O pré-candidato ao governo da Bahia, João Roma (PL), em sabatina realizada pelo UOL/Folha de São Paulo, disse acreditar que o presidente da República Jair Bolsonaro (PL) deve virar o atual cenário eleitoral na Bahia que, até o momento, dá ampla vantagem ao ex-presidente Lula - segundo levantamento da Genial/Quaest, Lula tem 63% das intenções de voto na Bahia, enquanto Bolsonaro tem 17%.
"Apesar de não ter sido o vencedor na Bahia [nas eleições de 2018], tem tratado muito bem a Bahia", salientou Roma. O deputado federal ainda destacou que há mais pessoas recebendo o Auxílio Brasil na Bahia - cerca de 2 milhões de famílias - que com carteira assinada. O pré-candidato ainda ressaltou o andamento de obras a do Rodoanel, em Feira de Santana, da Ferrovia de Integração Oeste Leste (Fiol).

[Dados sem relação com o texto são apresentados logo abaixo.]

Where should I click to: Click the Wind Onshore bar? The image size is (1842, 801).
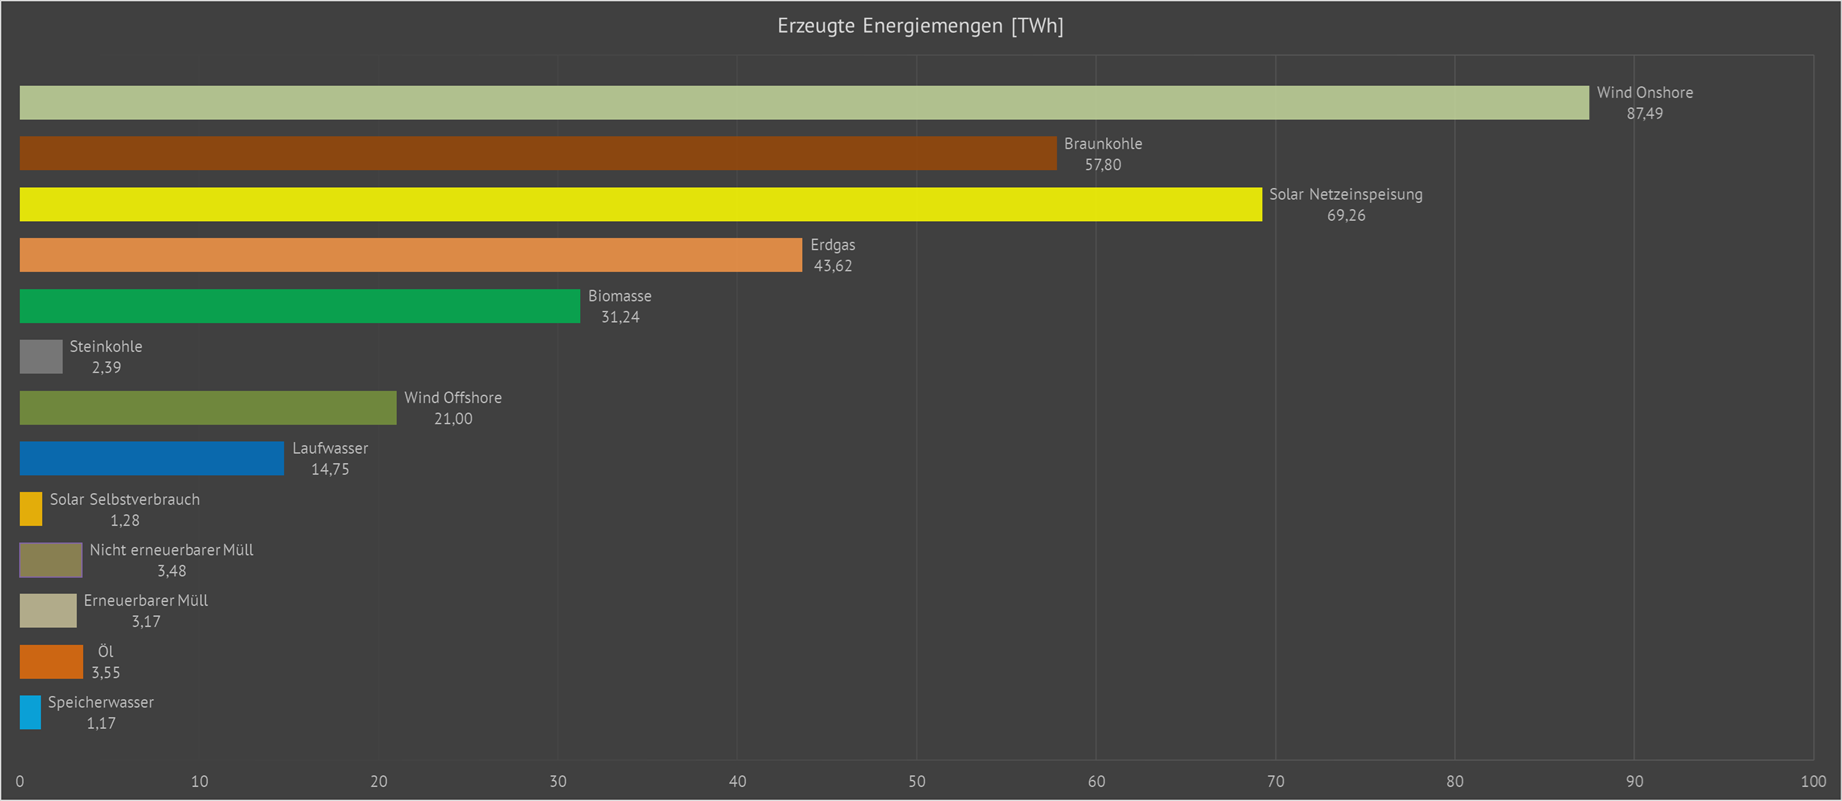click(804, 103)
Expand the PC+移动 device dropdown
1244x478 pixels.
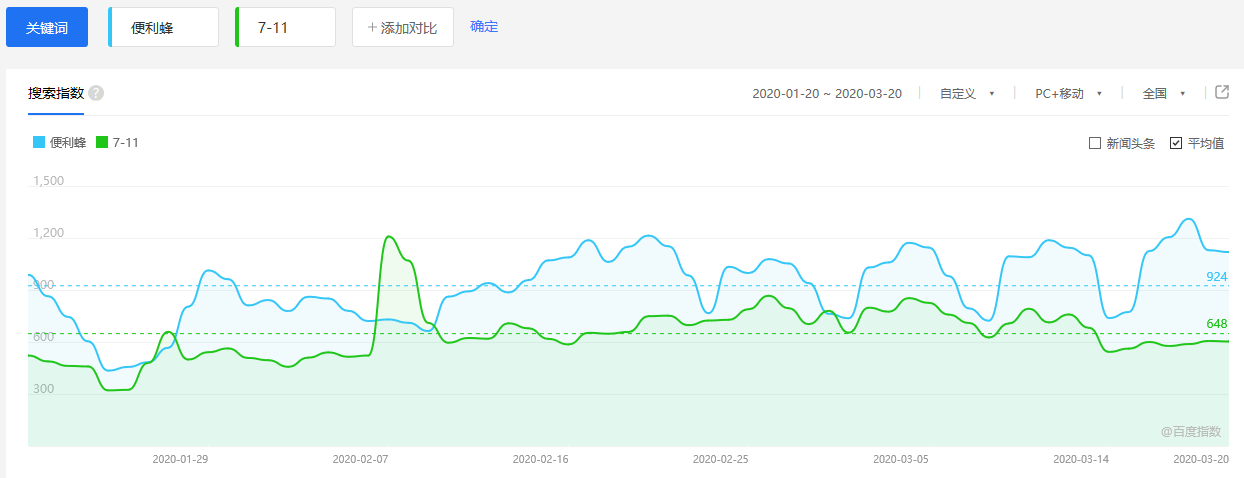click(1068, 94)
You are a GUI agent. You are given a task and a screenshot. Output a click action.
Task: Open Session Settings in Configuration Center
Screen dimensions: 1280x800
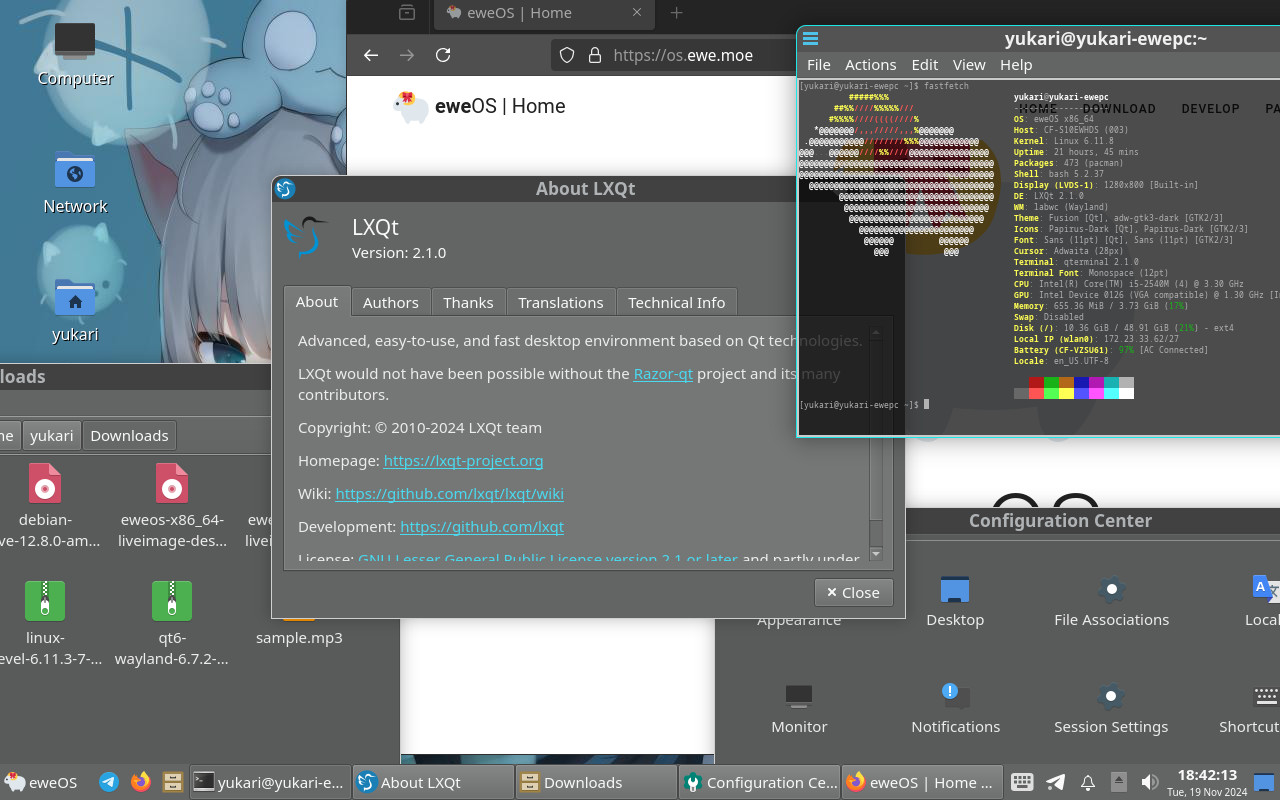[1111, 707]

Ao ser questionado se esconderia Bolsonaro em sua campanha, dada a rejeição ao mandatário na Bahia, Roma respondeu: "como esconder o presidente que está transformando a realidade do estado da Bahia, enquanto outros levaram muito conversa e a confiança do povo baiano?".
Crítica a Neto
Na sabatina, Roma repetiu a crítica de que o ex-prefeito de Salvador e pré-candidato ao governo pelo União Brasil, ACM Neto, "saiu da prefeitura, mas a prefeitura não saiu dele". Roma declarou que a postura do ex-prefeito visa atender aos seus interesses pessoais.
O pré-candidato do PL disse ainda que, na Bahia, ocorre uma "dança de cadeiras" ou "troca de cartas", com cada político preocupado com seu umbigo. "Permaneço no meu mesmo quadrante, fazendo oposição ao PT e colocando o que eu acredito para o futuro do Brasil. A posição de ACM Neto não é tirar o PT do poder, mas ocupar o espaço de poder dele", avaliou Roma.
Ainda segundo o deputado federal, dois fatores explicam a liderança de Neto nas pesquisas. O primeiro seria a boa avaliação de suas gestões frente à Prefeitura de Salvador. O segundo seria o "recall" da sigla ACM pelo interior da Bahia. Roma diz, entretanto, que ao não se posicionar nacionalmente, Neto se põe como "antilideranç". "Se ele admite estar ao lado do PT, eu não admito".